I tried to compute the following integral: $$\int_2^{e^{\pi}}{\left(x^3-1\right)\sin^3\left(\log x\right) \over x^4-x} \ \mathrm dx=(*)$$
My attempt
$$(*)=\int_2^{e^{\pi}}{\left(x^3-1\right)\sin^3\left(\log x\right) \over x(x^3-1)} \ \mathrm dx=\int_2^{e^{\pi}}{\sin^3\left(\log x\right) \over x} \ \mathrm dx$$ Then I notice that $\frac1{x}=\frac{\mathrm d}{\mathrm dx} \log x$, thus I substituted $\log x=t$: $$=\int_{\log 2}^{\pi}{\sin^3\left(t\right)} \ \mathrm dt$$ Then again another substitution ($\sin t=y$) $$=\int_{\sin(\log 2)}^{\sin\pi}{y^3\over \sqrt{1-y^2}} \ \mathrm dy=-\frac12\int_{0}^{\sin(\log 2)}{y^2\over \sqrt{1-y^2}}2y \ \mathrm dy=$$
Then another substitution ($\sqrt{1-y^2}=u$): $$=\int_{1}^{\sqrt{1-\sin^2(\log 2)}}{1-u^2} \ \mathrm du=-\int^1_{\sqrt{1-\sin^2(\log 2)}}{1-u^2} \ \mathrm du=\left[-u+\frac{u^3}{3}\right]^1_{\sqrt{1-\sin^2(\log 2)}}\simeq-1.284$$
The result given by Wolfram Alpha is $1.284$. Where did I make a mistake?

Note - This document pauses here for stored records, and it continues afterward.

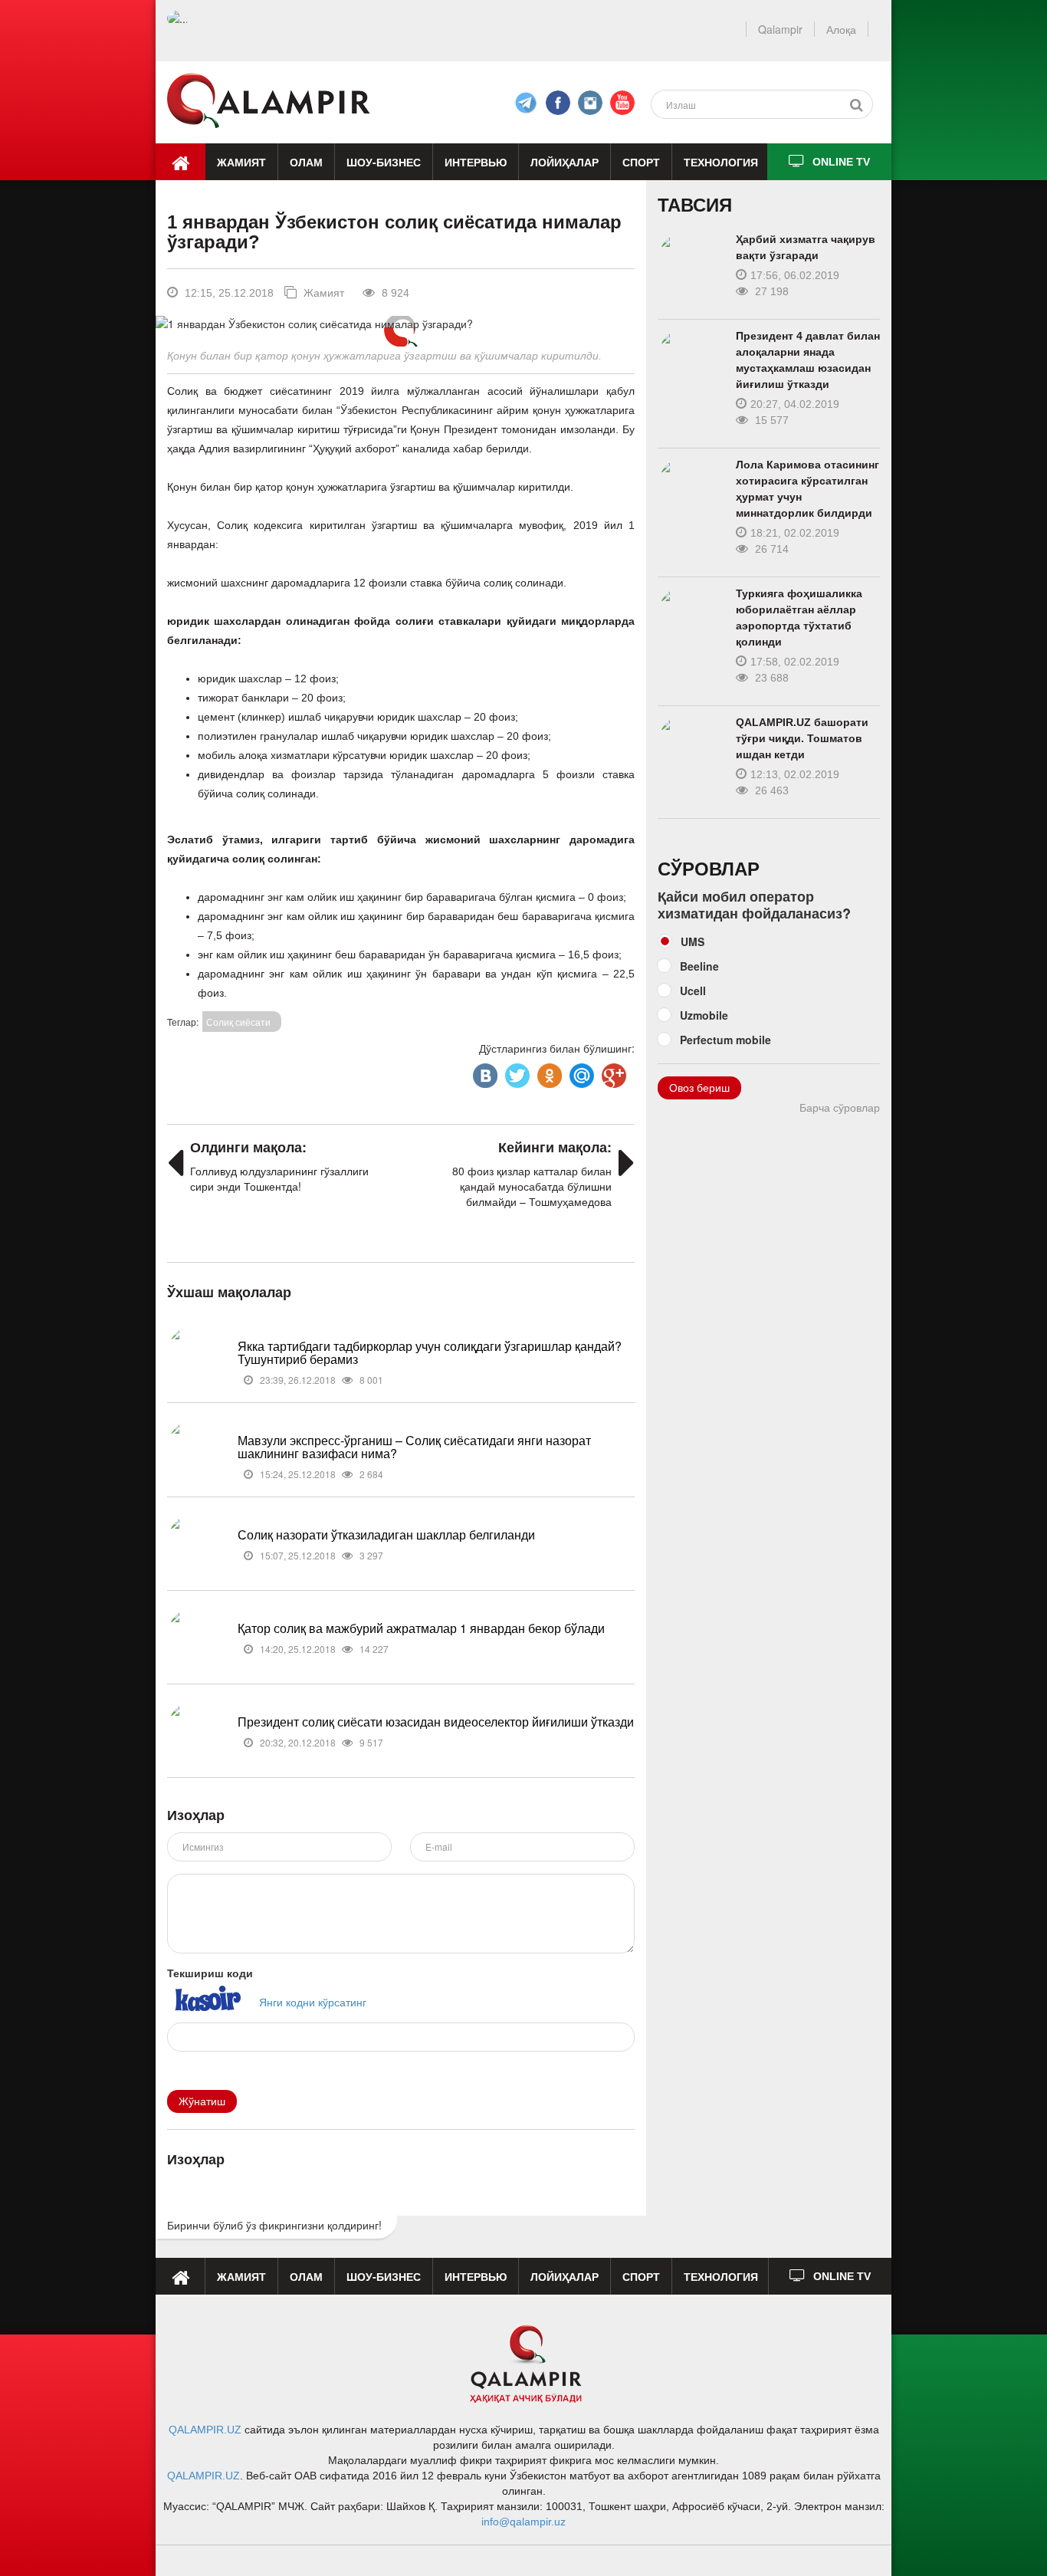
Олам (306, 161)
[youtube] (622, 102)
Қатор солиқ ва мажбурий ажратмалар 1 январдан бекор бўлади (421, 1628)
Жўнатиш (202, 2101)
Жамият (241, 161)
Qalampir (780, 29)
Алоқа (841, 29)
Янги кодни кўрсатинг (312, 2001)
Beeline (699, 966)
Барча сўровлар (839, 1108)
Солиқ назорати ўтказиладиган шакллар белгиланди (386, 1534)
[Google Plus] (612, 1072)
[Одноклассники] (548, 1072)
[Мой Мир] (580, 1072)
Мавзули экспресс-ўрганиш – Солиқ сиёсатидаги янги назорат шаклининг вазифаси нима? (414, 1447)
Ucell (693, 990)
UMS (692, 941)
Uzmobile (704, 1015)
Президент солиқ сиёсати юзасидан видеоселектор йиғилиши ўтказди (436, 1721)
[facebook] (526, 102)
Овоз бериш (699, 1088)
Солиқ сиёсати (238, 1021)
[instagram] (590, 102)
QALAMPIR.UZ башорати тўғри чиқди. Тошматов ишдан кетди (802, 738)
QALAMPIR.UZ (205, 2429)
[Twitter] (516, 1072)
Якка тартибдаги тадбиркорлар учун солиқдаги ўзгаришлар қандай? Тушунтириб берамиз (430, 1352)
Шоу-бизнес (383, 161)
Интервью (476, 161)
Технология (721, 161)
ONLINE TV (841, 162)
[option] (400, 323)
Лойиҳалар (564, 161)
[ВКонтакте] (483, 1072)
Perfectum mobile (725, 1039)
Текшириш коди (210, 1972)
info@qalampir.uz (523, 2521)
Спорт (641, 161)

When you're at $\sin^3t$, change it into $\sin t-\sin t\cos^2t$, so the integral is elementary: $$ \int_{\log2}^\pi(\sin t-\sin t\cos^2t)\,dt =\Bigl[-\cos t+\frac{\cos^3t}{3}\Bigr]_{\log2}^{\pi}= \frac{2}{3}+\cos\log2-\frac{1}{3}\cos^3\log2\approx1.284 $$
You forgot a minus sign, because with $\sqrt{1-y^2}=u$, you have $-2y\,dy=2u\,du$ and you used instead $2y\,dy=2u\,du$.
You're also unnecessarily flipping the integration bounds, which can be a source for sign mistakes.